Cleric urges ‘caution’ on blasphemy changes in Constitution

A leading Church of Ireland cleric has urged legislators to "use caution" when preparing changes to the Constitution dealing with blasphemy as an offence.

Cleric urges ‘caution’ on blasphemy changes in Constitution

David Pierpoint, Archdeacon of Dublin — in a sermon at a service to mark the opening of the new law term — said caution should be used when changing the Constitution, especially on issues of morality.

Referring to the proposed constitutional amendment on the blasphemy provision, he said it had been reported there appeared to have been overwhelming support for its removal from people who made submissions to the Constitutional Convention.

The convention had recommended its removal and a date for a referendum has yet to be decided.

The submissions were part of a much wider debate including the role of God and religion in the Constitution and the separation of Church and State, the Archdeacon said. He believed Church and State, and Church and the law, are “inextricably linked”.

“That is not to say the Church should interfere in matters of the State or the law but its role should be one of engagement with them in critique and moral guidance acting as a type of moral compass, the Archdeacon said.

“Right living and righteousness or morality are part of the one thing,” he added.
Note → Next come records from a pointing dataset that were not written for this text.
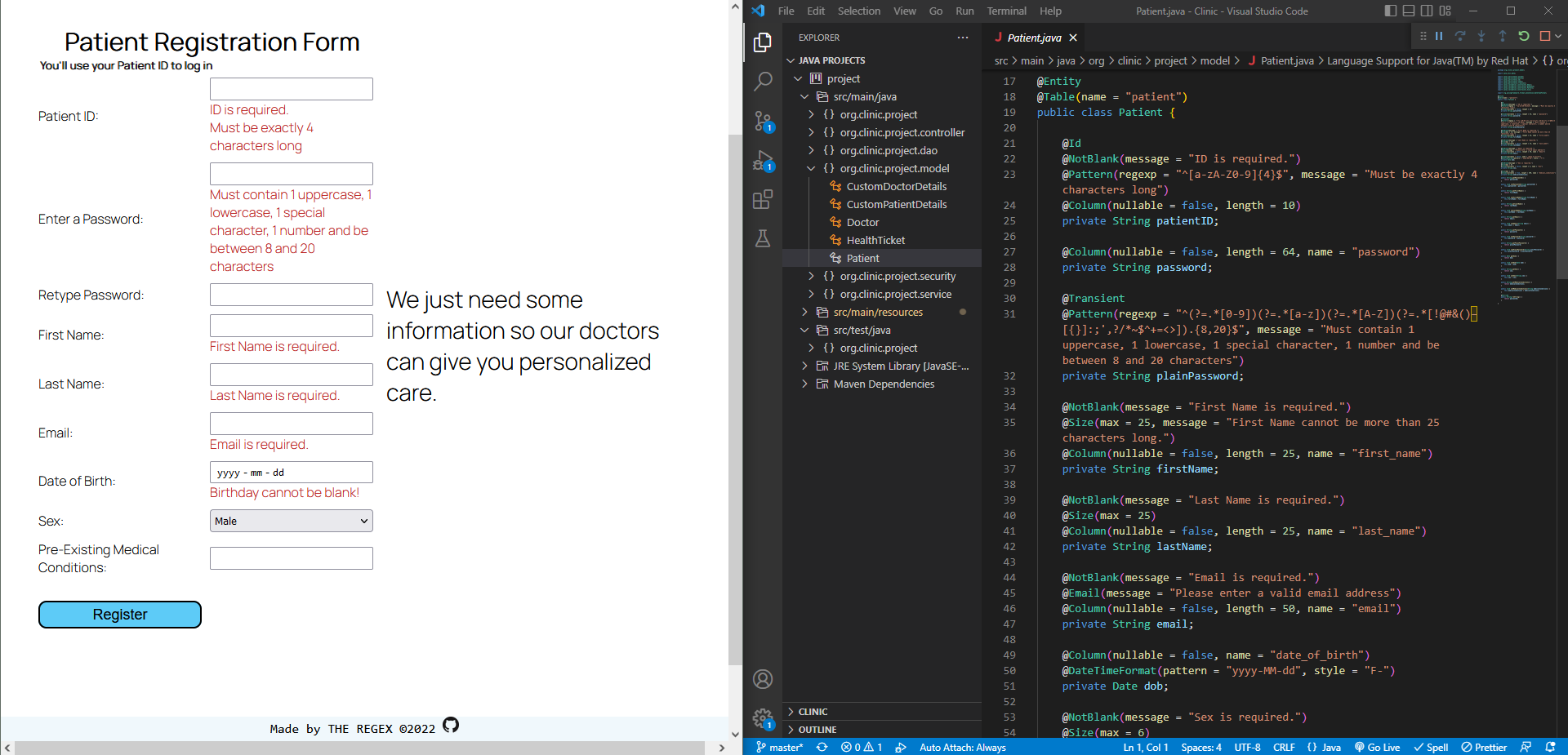Pause the debug session

point(1437,36)
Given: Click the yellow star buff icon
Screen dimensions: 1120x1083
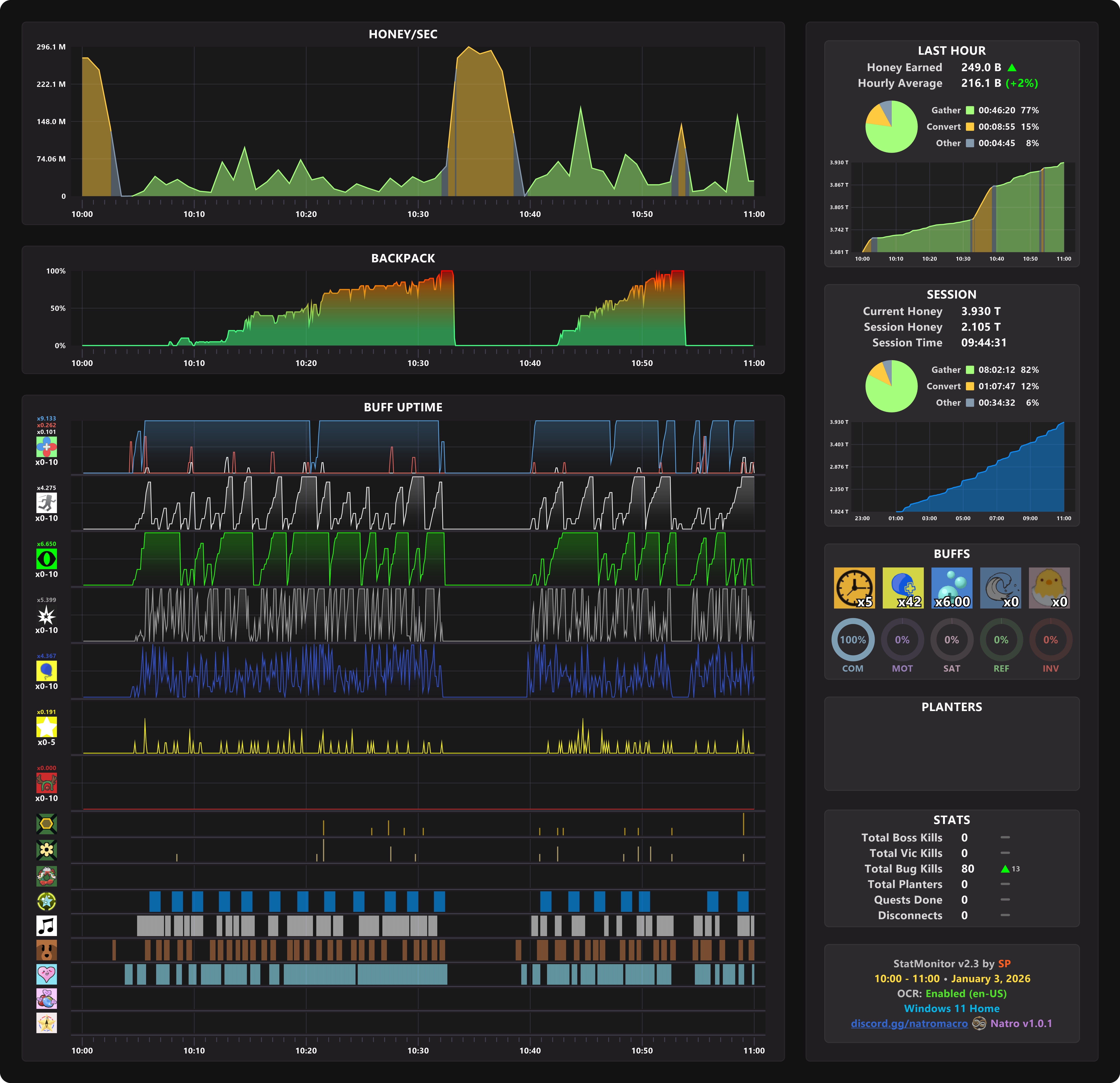Looking at the screenshot, I should pyautogui.click(x=46, y=727).
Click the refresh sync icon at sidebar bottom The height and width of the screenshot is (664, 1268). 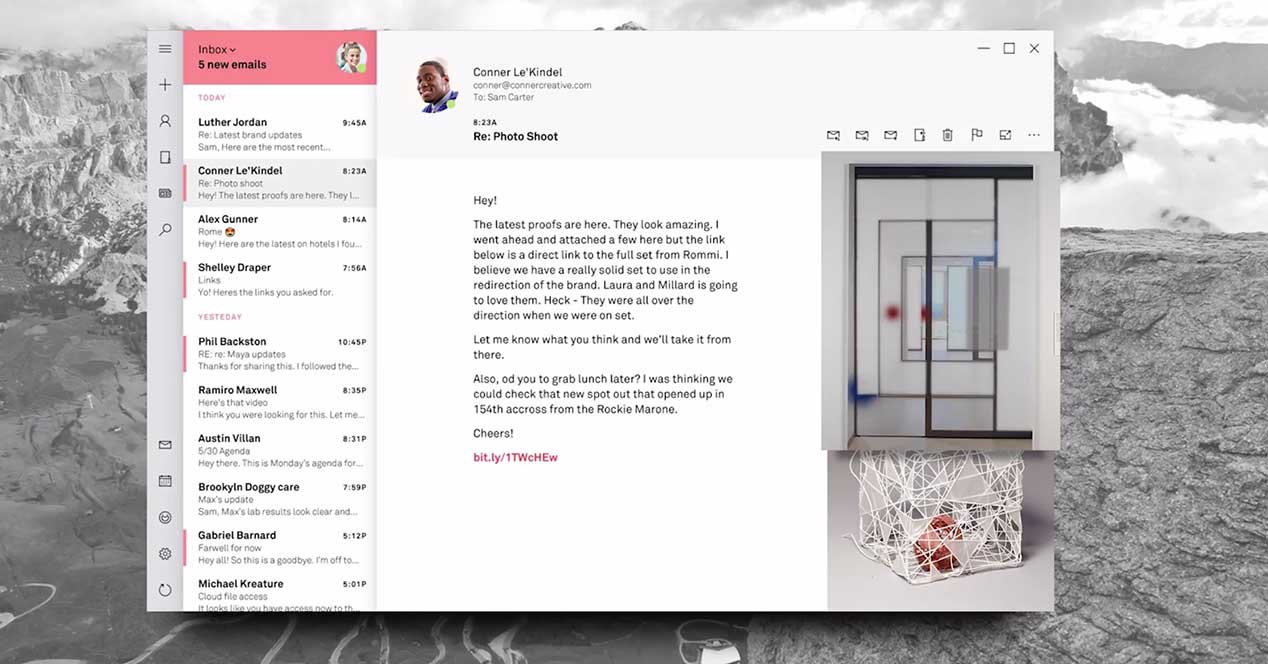click(x=165, y=590)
Archdeacon Pierpoint was speaking at the service in the Church of Ireland St Michan’s in Dublin attended by a number of members of the judiciary including Chief Justice Susan Denham. Dublin Lord Mayor Christy Burke was also in attendance. He also told listeners that the law, although essential for the conduct of human affairs, has a “limited place in them”. It is there to protect the weak and at times we all need that protection, he said.

When law enters the arena of morality, it nearly always runs into difficulties, he said.

“How far can sexual behaviour or same sex marriage or blasphemy or the right of women for personal autonomy be dealt with by the law, except in the limited sense of protecting the vulnerable?” he asked.

In his homily at a Mass at St Michan’s Roman Catholic Church, Halston St, Dublin, the Papal Nuncio, Most Reverend Charles Brown, said law is “a vocation aimed at the achievement and maintenance of justice, that most elusive of qualities”.

Addressing a congregation including senior members of the Irish judiciary as well as visiting judges from England, Scotland, and France, Monsignor Browne said justice means “making things right, giving each person what is due him or her”.

It requires “honesty and integrity and, not infrequently, courage”.

Noting this period marks 50 years since the Second Vatican Council, he said what was perhaps most innovative about Vatican II was its emphasis on the autonomy of the temporal or secular order, the fact that human society has its own standing, importance, values and principles. Common life on earth, if it is to be harmonious, “needs to be built upon recognition of this intrinsically ethical component”, he said.